I also have these information in my sample. I also have their counts. Now I want to know whether the columns are significantly differently distributed. What is the test I can use?
I don't think Chi-square test is suitable here. I refer to the book 'R IN ACTION', and it said: "Chi-square tests are often used to assess the relationship between two categorical variables. The null hypothesis is typically that the variables are independent versus a research hypothesis that they aren't."
For example, ethnicity Versus individuals expected to be promoted
In my case, I am comparing the same categorical variable. One is from sample, one is population (true value). The goal to do this step is to justify no bias in responses. In other words, my sample is representative to the population. What test should I use?

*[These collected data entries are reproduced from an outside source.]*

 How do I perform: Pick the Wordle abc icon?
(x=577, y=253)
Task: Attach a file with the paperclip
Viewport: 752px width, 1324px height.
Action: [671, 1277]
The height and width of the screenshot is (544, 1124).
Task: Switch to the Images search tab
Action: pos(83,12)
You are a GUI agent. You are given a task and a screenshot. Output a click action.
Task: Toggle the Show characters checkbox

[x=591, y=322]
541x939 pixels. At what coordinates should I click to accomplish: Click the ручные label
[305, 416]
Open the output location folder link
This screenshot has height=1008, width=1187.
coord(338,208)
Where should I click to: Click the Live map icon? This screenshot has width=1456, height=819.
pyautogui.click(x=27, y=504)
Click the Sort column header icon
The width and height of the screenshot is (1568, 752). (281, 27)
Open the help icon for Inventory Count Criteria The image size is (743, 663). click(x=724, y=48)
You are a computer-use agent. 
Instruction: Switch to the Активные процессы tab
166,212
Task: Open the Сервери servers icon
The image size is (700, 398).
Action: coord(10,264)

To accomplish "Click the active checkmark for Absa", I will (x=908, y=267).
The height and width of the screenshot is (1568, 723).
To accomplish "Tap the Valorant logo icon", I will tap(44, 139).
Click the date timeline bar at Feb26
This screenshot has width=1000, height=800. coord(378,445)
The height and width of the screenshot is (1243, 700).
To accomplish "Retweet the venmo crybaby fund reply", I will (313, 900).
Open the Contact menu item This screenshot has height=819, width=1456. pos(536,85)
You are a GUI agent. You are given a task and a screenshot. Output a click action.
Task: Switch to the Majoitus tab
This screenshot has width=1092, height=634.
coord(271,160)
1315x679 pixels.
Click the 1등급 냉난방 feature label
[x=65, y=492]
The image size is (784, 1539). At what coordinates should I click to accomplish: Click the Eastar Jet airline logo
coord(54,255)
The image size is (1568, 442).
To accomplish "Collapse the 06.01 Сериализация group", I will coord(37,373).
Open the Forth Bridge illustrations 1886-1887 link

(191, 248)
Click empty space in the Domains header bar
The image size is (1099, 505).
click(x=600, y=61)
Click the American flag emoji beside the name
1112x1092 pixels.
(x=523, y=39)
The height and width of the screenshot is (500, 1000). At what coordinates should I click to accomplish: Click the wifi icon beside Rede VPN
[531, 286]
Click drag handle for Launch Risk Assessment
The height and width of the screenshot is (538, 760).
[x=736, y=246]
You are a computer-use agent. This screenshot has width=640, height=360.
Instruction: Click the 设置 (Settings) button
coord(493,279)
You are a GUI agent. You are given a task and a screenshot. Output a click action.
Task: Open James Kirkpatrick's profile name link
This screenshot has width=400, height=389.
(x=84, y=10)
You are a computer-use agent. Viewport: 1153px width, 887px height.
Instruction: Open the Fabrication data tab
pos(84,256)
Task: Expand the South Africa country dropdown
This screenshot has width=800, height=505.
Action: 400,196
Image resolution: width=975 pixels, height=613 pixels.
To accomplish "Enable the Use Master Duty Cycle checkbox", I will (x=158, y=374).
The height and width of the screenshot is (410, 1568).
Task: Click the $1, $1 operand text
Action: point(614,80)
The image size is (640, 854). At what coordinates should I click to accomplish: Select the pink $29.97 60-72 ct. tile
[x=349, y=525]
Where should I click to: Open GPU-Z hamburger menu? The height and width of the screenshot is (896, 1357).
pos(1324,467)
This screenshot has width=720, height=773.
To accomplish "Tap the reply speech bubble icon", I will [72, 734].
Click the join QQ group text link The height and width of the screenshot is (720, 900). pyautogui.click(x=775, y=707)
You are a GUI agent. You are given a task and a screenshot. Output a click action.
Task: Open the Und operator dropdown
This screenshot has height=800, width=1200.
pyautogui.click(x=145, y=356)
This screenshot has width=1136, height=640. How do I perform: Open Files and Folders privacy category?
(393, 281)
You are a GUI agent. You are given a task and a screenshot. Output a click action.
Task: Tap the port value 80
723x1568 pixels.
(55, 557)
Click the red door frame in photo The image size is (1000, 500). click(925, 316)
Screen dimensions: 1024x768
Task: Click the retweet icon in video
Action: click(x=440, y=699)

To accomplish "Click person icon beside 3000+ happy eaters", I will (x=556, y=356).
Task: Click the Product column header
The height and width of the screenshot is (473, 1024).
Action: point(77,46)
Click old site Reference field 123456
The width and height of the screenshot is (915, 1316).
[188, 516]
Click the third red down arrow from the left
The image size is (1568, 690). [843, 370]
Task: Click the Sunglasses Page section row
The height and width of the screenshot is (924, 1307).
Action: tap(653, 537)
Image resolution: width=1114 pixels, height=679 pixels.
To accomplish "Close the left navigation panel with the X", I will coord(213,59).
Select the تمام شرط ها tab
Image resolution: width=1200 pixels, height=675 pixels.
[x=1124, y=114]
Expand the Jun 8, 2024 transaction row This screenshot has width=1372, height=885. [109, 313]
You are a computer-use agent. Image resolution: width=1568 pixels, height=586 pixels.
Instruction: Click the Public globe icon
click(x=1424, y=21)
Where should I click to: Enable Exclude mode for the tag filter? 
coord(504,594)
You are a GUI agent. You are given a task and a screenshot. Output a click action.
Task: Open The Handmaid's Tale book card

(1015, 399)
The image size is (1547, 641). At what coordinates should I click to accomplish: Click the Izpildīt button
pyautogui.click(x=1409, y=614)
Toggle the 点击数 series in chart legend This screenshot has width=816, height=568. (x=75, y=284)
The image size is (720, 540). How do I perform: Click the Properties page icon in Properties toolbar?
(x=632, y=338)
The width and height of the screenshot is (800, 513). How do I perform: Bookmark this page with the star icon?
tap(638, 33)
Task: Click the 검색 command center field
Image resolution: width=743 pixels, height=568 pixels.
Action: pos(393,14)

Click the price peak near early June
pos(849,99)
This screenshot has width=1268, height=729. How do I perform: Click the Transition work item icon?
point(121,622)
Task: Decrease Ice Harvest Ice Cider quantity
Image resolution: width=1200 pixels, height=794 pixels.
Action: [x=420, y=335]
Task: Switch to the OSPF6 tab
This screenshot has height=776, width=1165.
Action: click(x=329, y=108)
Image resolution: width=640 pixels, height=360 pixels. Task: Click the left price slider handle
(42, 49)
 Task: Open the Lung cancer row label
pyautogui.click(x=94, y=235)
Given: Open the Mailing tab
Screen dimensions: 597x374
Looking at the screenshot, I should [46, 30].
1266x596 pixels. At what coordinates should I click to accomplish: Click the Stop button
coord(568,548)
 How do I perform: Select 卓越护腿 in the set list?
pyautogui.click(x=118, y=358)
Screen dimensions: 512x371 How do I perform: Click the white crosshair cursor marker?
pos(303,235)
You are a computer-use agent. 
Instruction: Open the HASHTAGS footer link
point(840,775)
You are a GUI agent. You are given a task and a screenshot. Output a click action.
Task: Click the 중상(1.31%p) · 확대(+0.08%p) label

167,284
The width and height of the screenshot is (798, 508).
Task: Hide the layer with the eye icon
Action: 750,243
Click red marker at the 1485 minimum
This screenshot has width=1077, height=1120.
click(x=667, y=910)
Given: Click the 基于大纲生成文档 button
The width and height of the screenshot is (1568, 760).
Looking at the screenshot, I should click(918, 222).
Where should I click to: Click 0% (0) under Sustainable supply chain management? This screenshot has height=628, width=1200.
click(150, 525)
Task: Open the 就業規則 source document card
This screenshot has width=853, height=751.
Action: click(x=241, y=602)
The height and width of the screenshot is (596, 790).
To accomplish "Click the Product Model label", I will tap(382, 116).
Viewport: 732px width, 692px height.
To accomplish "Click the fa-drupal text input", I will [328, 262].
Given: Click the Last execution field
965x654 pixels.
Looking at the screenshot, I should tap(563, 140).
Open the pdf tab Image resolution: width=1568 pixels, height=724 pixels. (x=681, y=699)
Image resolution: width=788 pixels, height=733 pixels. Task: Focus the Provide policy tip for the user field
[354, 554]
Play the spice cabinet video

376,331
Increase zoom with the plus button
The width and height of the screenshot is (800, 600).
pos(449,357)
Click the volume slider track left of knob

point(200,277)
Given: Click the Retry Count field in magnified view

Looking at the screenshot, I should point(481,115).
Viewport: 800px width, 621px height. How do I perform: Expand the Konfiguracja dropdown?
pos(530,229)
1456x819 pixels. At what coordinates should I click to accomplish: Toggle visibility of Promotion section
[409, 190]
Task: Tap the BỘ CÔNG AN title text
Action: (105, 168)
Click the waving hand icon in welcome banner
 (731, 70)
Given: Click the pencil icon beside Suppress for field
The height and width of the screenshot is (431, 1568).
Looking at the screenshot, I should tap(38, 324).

The chiSq test here would tell you whether the sample is independent of the data. You do not want this happening sine, this would mean that the sample is not representative. Hence, a p value greater than 0.05 is desirable - suggesting that the sample is not significantly different than the data.
In my sample, we have
Bundle administrator Bundle member
712 476
It looks like my sample is representative. However, my codes are:
bundle <- c(712, 476)
res <- chisq.test(bundle, p = c(1224/1823, 599/1823))
res
Chi-squared test for given probabilities
data: bundle
X-squared = 27.989, df = 1, p-value = 1.22e-07
The outcome it is very significant different. I don't understand.